▸ Task objective: Please copy these items word for word, beginning at the line that contains "Open the eBay bookmark icon" and continuing through the end of the items.

Recorded data
..............................
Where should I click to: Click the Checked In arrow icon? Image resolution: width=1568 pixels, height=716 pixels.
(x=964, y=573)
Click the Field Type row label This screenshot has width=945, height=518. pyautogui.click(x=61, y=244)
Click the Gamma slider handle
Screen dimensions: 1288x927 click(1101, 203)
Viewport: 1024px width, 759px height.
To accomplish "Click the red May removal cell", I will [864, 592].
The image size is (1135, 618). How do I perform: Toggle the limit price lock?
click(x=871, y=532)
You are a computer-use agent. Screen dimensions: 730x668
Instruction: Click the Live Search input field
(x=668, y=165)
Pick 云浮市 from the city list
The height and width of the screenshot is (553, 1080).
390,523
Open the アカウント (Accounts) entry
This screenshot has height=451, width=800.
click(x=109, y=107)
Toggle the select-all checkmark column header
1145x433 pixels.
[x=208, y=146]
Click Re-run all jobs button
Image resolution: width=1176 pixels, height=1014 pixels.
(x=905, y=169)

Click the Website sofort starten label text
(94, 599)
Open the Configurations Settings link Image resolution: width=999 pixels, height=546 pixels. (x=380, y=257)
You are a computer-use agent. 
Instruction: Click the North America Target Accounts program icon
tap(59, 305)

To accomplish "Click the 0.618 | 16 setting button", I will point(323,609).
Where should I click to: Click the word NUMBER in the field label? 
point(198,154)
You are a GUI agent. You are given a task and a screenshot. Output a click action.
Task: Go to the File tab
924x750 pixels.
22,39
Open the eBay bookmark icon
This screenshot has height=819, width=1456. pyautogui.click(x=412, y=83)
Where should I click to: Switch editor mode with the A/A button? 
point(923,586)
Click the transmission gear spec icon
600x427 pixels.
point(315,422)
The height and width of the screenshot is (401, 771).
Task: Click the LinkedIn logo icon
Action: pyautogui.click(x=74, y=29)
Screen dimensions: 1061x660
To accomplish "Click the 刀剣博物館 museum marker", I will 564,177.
..............................
▸ Response to this task:
Open the eBay bookmark icon
This screenshot has height=819, width=1456. pyautogui.click(x=412, y=83)
Where should I click to: Switch editor mode with the A/A button? 
point(923,586)
Click the transmission gear spec icon
600x427 pixels.
point(315,422)
The height and width of the screenshot is (401, 771).
Task: Click the LinkedIn logo icon
Action: pyautogui.click(x=74, y=29)
Screen dimensions: 1061x660
To accomplish "Click the 刀剣博物館 museum marker", I will 564,177.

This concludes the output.